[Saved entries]
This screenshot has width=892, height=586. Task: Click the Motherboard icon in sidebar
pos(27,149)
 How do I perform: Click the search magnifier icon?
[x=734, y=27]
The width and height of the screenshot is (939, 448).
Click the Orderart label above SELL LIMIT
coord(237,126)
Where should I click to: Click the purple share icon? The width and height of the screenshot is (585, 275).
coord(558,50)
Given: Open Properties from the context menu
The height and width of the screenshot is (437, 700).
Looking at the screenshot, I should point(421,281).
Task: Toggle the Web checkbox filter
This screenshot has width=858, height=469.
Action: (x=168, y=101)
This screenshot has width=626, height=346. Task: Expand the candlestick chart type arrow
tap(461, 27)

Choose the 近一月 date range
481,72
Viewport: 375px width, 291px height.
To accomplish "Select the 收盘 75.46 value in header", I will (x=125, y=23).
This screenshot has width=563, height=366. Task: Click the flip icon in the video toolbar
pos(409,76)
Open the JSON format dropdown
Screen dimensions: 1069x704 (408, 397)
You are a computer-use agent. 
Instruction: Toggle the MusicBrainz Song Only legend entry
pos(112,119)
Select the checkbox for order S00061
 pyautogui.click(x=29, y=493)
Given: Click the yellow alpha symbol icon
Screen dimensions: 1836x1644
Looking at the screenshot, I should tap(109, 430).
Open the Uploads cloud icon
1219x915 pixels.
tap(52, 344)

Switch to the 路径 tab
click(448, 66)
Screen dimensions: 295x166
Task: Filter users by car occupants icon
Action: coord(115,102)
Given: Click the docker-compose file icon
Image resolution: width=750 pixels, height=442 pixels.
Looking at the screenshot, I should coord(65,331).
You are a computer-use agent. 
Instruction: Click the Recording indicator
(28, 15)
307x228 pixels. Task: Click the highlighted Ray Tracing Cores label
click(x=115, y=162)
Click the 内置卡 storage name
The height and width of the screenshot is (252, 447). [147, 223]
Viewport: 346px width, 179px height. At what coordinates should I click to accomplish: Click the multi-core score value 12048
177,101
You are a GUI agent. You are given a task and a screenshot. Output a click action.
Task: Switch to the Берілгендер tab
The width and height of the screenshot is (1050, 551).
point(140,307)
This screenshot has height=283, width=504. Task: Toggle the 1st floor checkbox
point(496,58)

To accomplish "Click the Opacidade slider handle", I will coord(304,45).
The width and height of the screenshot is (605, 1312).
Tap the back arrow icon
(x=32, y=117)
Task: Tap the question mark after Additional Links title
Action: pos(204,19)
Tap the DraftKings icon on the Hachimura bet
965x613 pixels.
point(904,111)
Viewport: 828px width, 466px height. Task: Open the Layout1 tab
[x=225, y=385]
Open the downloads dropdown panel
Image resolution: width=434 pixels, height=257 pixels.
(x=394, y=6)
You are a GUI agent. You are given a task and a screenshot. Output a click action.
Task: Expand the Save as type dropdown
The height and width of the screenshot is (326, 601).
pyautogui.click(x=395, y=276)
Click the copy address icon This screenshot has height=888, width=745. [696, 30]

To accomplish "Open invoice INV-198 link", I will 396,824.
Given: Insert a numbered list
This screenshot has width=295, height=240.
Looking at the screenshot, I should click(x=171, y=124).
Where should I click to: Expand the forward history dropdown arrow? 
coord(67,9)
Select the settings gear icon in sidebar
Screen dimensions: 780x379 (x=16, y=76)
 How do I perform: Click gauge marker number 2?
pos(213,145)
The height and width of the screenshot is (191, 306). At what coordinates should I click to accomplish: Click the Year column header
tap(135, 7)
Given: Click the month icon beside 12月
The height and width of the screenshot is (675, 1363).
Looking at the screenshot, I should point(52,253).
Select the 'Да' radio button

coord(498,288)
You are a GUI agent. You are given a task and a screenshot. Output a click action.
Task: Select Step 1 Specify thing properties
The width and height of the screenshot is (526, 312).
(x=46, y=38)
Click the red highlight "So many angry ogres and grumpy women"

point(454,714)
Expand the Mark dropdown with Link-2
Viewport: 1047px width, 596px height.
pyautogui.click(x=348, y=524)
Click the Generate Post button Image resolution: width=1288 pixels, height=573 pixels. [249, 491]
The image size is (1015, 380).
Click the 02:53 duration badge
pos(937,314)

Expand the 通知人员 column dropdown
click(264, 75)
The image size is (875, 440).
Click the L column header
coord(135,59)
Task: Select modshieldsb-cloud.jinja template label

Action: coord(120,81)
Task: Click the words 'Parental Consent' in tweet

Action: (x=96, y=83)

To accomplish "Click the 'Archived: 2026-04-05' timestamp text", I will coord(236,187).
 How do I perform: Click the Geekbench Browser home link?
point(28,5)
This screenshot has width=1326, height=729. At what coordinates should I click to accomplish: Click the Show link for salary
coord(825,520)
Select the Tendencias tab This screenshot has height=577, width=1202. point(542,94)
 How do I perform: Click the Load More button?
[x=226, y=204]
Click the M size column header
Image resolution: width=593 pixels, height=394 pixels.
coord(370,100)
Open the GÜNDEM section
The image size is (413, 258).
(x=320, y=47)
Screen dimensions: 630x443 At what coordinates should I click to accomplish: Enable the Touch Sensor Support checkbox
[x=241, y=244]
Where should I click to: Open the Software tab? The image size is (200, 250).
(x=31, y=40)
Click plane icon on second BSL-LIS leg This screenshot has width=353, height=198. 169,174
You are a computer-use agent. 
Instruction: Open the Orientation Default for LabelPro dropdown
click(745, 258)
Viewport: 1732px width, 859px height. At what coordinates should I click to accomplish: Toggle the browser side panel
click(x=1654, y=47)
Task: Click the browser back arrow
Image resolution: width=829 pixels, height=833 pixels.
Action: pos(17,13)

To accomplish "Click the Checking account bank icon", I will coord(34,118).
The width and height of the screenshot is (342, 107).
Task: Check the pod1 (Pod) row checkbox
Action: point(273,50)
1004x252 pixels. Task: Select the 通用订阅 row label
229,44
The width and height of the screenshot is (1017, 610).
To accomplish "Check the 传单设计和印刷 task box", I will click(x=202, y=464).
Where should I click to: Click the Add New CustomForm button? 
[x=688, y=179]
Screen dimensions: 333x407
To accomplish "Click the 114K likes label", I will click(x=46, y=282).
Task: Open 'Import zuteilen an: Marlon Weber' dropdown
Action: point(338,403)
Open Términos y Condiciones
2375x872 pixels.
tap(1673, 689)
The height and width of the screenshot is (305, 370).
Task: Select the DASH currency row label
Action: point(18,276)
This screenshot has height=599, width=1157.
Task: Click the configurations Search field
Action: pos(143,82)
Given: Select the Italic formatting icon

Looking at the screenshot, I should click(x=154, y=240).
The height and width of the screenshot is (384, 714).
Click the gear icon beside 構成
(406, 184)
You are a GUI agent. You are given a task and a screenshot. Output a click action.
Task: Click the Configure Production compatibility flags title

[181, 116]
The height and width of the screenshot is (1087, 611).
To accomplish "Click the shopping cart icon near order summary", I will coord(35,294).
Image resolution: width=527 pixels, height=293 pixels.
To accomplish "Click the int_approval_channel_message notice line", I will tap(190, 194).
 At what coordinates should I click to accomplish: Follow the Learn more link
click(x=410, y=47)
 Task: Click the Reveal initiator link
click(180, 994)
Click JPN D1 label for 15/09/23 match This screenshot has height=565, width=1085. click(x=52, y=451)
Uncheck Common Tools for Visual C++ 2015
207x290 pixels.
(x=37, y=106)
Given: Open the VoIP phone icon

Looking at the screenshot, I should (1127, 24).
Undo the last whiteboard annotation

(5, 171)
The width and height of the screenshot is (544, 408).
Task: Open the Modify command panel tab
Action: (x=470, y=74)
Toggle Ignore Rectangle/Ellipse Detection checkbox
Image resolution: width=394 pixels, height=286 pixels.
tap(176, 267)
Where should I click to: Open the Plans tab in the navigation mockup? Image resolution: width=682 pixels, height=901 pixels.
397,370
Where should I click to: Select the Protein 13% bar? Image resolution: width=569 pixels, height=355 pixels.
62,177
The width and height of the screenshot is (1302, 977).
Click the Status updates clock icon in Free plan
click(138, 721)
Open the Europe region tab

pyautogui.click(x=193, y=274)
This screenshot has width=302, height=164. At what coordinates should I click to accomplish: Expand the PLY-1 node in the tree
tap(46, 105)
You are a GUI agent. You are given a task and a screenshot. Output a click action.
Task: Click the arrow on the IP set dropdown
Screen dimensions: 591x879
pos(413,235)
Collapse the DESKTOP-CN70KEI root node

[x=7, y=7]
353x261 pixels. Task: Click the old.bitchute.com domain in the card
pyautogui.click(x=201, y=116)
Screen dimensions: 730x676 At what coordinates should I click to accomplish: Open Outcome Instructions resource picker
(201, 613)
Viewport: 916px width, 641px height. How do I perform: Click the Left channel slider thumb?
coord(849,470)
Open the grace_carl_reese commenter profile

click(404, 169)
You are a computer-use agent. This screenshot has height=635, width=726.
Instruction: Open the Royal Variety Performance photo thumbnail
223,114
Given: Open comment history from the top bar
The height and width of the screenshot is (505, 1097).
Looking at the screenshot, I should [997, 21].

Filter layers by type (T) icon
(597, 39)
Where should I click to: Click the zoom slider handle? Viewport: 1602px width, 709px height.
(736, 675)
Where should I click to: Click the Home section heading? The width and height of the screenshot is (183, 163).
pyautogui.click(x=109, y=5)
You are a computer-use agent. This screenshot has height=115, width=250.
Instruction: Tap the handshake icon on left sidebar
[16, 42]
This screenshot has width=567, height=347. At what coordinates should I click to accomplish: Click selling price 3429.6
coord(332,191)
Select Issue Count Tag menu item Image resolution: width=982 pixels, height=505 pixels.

Exercise brief → Across the entries, how many lines include the string "from"? The answer should be only a number.

Output for this task → 2